PROBLEM REQUIREMENTS ▸
Would you set down every line of the data below exactly as it reads?

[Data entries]
>>>

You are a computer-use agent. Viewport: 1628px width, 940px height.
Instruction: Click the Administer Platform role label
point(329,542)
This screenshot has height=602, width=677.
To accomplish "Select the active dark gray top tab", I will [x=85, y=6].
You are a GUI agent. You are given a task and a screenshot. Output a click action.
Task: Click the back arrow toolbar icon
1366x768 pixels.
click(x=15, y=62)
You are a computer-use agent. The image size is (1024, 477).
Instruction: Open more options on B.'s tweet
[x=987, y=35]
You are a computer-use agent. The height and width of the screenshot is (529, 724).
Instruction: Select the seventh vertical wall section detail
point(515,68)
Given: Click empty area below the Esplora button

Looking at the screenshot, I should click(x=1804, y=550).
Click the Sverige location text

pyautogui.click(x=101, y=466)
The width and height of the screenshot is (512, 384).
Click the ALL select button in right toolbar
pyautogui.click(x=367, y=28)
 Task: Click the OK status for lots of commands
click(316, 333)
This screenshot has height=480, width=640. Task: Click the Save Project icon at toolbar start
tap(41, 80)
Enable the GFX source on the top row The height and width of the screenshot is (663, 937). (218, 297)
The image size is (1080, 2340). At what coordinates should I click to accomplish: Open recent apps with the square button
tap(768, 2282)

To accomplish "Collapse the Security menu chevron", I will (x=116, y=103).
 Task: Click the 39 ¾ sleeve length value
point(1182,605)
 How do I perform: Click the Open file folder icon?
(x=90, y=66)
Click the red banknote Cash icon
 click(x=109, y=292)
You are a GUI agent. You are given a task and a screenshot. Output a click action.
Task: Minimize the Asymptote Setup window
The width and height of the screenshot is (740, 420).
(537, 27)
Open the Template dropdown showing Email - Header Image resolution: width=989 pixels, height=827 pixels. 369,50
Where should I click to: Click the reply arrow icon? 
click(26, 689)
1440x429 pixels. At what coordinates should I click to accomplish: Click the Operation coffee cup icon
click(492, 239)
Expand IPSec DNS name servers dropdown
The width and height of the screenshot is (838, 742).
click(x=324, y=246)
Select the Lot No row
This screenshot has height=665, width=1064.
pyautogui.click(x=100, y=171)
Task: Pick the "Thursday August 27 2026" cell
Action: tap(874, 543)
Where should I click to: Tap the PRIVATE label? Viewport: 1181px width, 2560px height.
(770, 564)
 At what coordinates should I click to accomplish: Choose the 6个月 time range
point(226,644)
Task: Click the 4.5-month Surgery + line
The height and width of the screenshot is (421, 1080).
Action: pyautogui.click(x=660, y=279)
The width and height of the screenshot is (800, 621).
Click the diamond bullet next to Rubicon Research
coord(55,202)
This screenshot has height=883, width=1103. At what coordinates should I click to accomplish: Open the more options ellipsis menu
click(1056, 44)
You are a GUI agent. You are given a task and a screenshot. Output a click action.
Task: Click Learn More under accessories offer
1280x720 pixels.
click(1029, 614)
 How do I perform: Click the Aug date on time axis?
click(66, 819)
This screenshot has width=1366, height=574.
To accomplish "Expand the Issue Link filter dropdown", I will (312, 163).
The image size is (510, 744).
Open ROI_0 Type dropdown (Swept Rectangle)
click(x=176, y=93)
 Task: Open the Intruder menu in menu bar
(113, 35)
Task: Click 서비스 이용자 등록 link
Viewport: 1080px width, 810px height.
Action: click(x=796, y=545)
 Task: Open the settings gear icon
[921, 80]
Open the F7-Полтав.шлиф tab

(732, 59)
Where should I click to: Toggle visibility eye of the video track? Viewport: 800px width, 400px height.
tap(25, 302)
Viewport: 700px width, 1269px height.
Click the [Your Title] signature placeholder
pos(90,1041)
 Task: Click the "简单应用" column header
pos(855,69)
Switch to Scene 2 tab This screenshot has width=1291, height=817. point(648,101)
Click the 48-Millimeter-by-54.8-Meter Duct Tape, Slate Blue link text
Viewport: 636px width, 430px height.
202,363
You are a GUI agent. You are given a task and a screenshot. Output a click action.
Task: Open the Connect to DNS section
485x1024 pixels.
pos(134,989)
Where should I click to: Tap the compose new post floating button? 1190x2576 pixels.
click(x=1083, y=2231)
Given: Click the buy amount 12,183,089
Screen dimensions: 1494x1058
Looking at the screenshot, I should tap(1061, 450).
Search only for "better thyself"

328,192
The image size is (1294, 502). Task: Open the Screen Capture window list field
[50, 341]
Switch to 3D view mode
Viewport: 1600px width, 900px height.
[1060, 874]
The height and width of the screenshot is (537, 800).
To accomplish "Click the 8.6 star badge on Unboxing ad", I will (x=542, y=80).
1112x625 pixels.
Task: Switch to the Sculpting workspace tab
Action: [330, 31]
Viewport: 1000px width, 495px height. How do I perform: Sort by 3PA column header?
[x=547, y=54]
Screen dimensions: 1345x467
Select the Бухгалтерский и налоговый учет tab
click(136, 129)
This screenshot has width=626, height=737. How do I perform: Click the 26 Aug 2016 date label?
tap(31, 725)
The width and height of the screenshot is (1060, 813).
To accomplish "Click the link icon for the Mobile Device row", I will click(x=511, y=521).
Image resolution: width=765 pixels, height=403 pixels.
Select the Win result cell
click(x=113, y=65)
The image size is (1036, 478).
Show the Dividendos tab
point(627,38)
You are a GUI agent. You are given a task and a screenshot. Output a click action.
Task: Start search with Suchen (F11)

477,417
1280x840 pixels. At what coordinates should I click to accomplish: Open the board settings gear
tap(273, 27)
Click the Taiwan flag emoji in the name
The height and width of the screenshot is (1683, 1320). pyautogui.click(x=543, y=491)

<<<

WRITTEN RESPONSE ▸
You are a computer-use agent. Viewport: 1628px width, 940px height.
Instruction: Click the Administer Platform role label
point(329,542)
This screenshot has height=602, width=677.
To accomplish "Select the active dark gray top tab", I will [x=85, y=6].
You are a GUI agent. You are given a task and a screenshot. Output a click action.
Task: Click the back arrow toolbar icon
1366x768 pixels.
click(x=15, y=62)
You are a computer-use agent. The image size is (1024, 477).
Instruction: Open more options on B.'s tweet
[x=987, y=35]
You are a computer-use agent. The height and width of the screenshot is (529, 724).
Instruction: Select the seventh vertical wall section detail
point(515,68)
Given: Click empty area below the Esplora button

Looking at the screenshot, I should click(x=1804, y=550).
Click the Sverige location text

pyautogui.click(x=101, y=466)
The width and height of the screenshot is (512, 384).
Click the ALL select button in right toolbar
pyautogui.click(x=367, y=28)
 Task: Click the OK status for lots of commands
click(316, 333)
This screenshot has height=480, width=640. Task: Click the Save Project icon at toolbar start
tap(41, 80)
Enable the GFX source on the top row The height and width of the screenshot is (663, 937). (218, 297)
The image size is (1080, 2340). At what coordinates should I click to accomplish: Open recent apps with the square button
tap(768, 2282)

To accomplish "Collapse the Security menu chevron", I will (x=116, y=103).
 Task: Click the 39 ¾ sleeve length value
point(1182,605)
 How do I perform: Click the Open file folder icon?
(x=90, y=66)
Click the red banknote Cash icon
 click(x=109, y=292)
You are a GUI agent. You are given a task and a screenshot. Output a click action.
Task: Minimize the Asymptote Setup window
The width and height of the screenshot is (740, 420).
(537, 27)
Open the Template dropdown showing Email - Header Image resolution: width=989 pixels, height=827 pixels. 369,50
Where should I click to: Click the reply arrow icon? 
click(26, 689)
1440x429 pixels. At what coordinates should I click to accomplish: Click the Operation coffee cup icon
click(492, 239)
Expand IPSec DNS name servers dropdown
The width and height of the screenshot is (838, 742).
click(x=324, y=246)
Select the Lot No row
This screenshot has height=665, width=1064.
pyautogui.click(x=100, y=171)
Task: Pick the "Thursday August 27 2026" cell
Action: tap(874, 543)
Where should I click to: Tap the PRIVATE label? Viewport: 1181px width, 2560px height.
(770, 564)
 At what coordinates should I click to accomplish: Choose the 6个月 time range
point(226,644)
Task: Click the 4.5-month Surgery + line
The height and width of the screenshot is (421, 1080).
Action: pyautogui.click(x=660, y=279)
The width and height of the screenshot is (800, 621).
Click the diamond bullet next to Rubicon Research
coord(55,202)
This screenshot has height=883, width=1103. At what coordinates should I click to accomplish: Open the more options ellipsis menu
click(1056, 44)
You are a GUI agent. You are given a task and a screenshot. Output a click action.
Task: Click Learn More under accessories offer
1280x720 pixels.
click(1029, 614)
 How do I perform: Click the Aug date on time axis?
click(66, 819)
This screenshot has width=1366, height=574.
To accomplish "Expand the Issue Link filter dropdown", I will (312, 163).
The image size is (510, 744).
Open ROI_0 Type dropdown (Swept Rectangle)
click(x=176, y=93)
 Task: Open the Intruder menu in menu bar
(113, 35)
Task: Click 서비스 이용자 등록 link
Viewport: 1080px width, 810px height.
Action: click(x=796, y=545)
 Task: Open the settings gear icon
[921, 80]
Open the F7-Полтав.шлиф tab

(732, 59)
Where should I click to: Toggle visibility eye of the video track? Viewport: 800px width, 400px height.
tap(25, 302)
Viewport: 700px width, 1269px height.
Click the [Your Title] signature placeholder
pos(90,1041)
 Task: Click the "简单应用" column header
pos(855,69)
Switch to Scene 2 tab This screenshot has width=1291, height=817. point(648,101)
Click the 48-Millimeter-by-54.8-Meter Duct Tape, Slate Blue link text
Viewport: 636px width, 430px height.
202,363
You are a GUI agent. You are given a task and a screenshot. Output a click action.
Task: Open the Connect to DNS section
485x1024 pixels.
pos(134,989)
Where should I click to: Tap the compose new post floating button? 1190x2576 pixels.
click(x=1083, y=2231)
Given: Click the buy amount 12,183,089
Screen dimensions: 1494x1058
Looking at the screenshot, I should tap(1061, 450).
Search only for "better thyself"

328,192
The image size is (1294, 502). Task: Open the Screen Capture window list field
[50, 341]
Switch to 3D view mode
Viewport: 1600px width, 900px height.
[1060, 874]
The height and width of the screenshot is (537, 800).
To accomplish "Click the 8.6 star badge on Unboxing ad", I will (x=542, y=80).
1112x625 pixels.
Task: Switch to the Sculpting workspace tab
Action: [330, 31]
Viewport: 1000px width, 495px height. How do I perform: Sort by 3PA column header?
[x=547, y=54]
Screen dimensions: 1345x467
Select the Бухгалтерский и налоговый учет tab
click(136, 129)
This screenshot has width=626, height=737. How do I perform: Click the 26 Aug 2016 date label?
tap(31, 725)
The width and height of the screenshot is (1060, 813).
To accomplish "Click the link icon for the Mobile Device row", I will click(x=511, y=521).
Image resolution: width=765 pixels, height=403 pixels.
Select the Win result cell
click(x=113, y=65)
The image size is (1036, 478).
Show the Dividendos tab
point(627,38)
You are a GUI agent. You are given a task and a screenshot. Output a click action.
Task: Start search with Suchen (F11)

477,417
1280x840 pixels. At what coordinates should I click to accomplish: Open the board settings gear
tap(273, 27)
Click the Taiwan flag emoji in the name
The height and width of the screenshot is (1683, 1320). pyautogui.click(x=543, y=491)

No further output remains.